Scott wrote on Tuesday about Canadian Prime Minister Stephen Harper’s inspiring appearance before Israel’s Knesset. Of course, one man’s inspiration is another man’s aggravation, and it turns out that Harper was vigorously heckled by an Arab MK named Ahmed Tibi:
During a portion of Harper’s address when he spoke against boycotts of Israel, Tibi shouted in English: “Don’t mislead; we want to boycott settlements.”
When Harper spoke about Israel not being an apartheid state and called condemnation of Israel “the face of the new anti-Semitism,” Tibi pointed at the coalition’s side of the plenum, shouting “That’s where the Likud sits; you should be there,” and then he and Beduin MK Taleb Abu Arar (UAL) demonstratively walked out.
That isn’t what I would consider high-level repartee, but the sad part of this story is that it made Tibi a hero among Canadian liberals:
MK Ahmed Tibi became an overnight celebrity in Canada this week after he heckled Canadian Prime Minister Stephen Harper during his address to the Knesset.
Since heckling Harper on Monday, Tibi has given 15 interviews to Canadian media outlets and has been invited to speak at universities in multiple provinces.
Tibi said he would go to Canada in the spring to lecture and give more interviews.
“I wanted to hurt Harper in Canada because of his pro-Israel policies, and I think I succeeded,” Tibi said. …
Tibi’s Twitter feed was full of support from Canadians who oppose Harper and Israel.
Too bad that Tibi won’t do his Canadian lecture tour until the spring.
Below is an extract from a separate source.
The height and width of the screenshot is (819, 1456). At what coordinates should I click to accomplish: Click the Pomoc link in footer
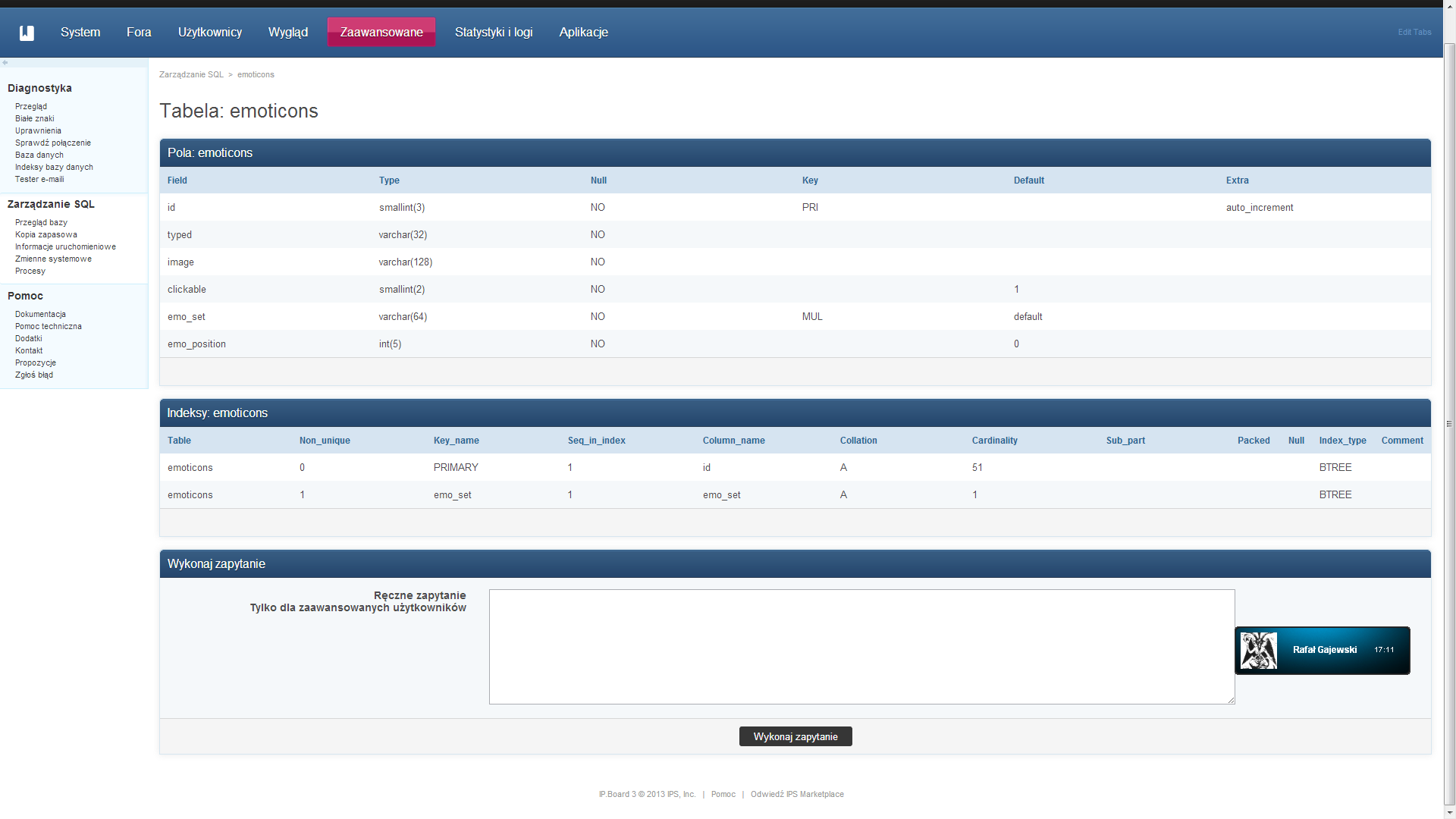tap(723, 795)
I think right about now would be a good time for him to spread his venom at Canadian universities.
This part of the story is entertaining, however–Benjamin Netanyahu got into the act, refuting another of Tibi’s claims:
Netanyahu’s speech before Harper’s at the Knesset was also heckled by Tibi, who shouted that Abu Arar had no electricity and water in his village.
Netanyahu then posted a picture of Abu Arar’s three-story home on his Facebook page with proof that it has both electricity and water. Tibi responded on Netanyahu’s Facebook page that posting the picture was childish and intended to hide Israel’s embarrassment over the state of unrecognized Beduin villages.
Which exemplifies the intimacy of political conflict in a tiny country.